The material of this album is pretty straightforward, beginning with the strongest materials over the first half. Opening with the pensive “Too Little Too Late,” the mood of uncertainty is continued by “Never Do Anything.” Ed Robertson takes the lead for the third song, first single “Pinch Me,” which shows a frustrated longing to get out of a rut and start over but a refusal to work that hard, as well as fifth song “Falling For The First Time,” which also has a somewhat downbeat lyricism that is only partially masked by the upbeat music. “Go Home” is a sad track told to someone who is about to ruin a great relationship by his insecurity, but is a powerful one nonetheless. And then “Conventioners” gives a melancholy tale of an affair between coworkers that quickly leads to sourness and awkwardness, while “Sell, Sell Sell” gives a mock heroic look at someone who could have made it big if he had the chance. Much of the rest of the album is decent album filler with last track “Tonight Is The Night I Fell Asleep At The Wheel” a standout about a man dying from boredom and exhaustion, and then “Hidden Sun,” the only track co-written by keyboardist Kevin Hearn.

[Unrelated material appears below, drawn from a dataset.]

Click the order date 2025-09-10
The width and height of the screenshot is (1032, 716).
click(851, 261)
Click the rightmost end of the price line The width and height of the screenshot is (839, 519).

It is rather telling and unfortunate, but as the last successful commercial album of the group in the United States, the generally downbeat mood of the album is somewhat of a prophecy for the band losing its popularity as it grew up and could no longer feel as happy-go-lucky as they did before. Steven Page takes the majority of the singing duties here, and a few years later he would leave the band and plunge BNL into a crisis about whether they could continue on as a viable act without one of their core founders and singer-songwriters. In the end, both Page and the band would be better for it, but that fate seems to be anticipated here, as it is clear that the band was just not having a lot of fun in the making of this album, which appears to have been a bit of a chore. Adulthood did not wear well on the Barenaked Ladies, and from here on out the group would experience a steep commercial decline in the United States.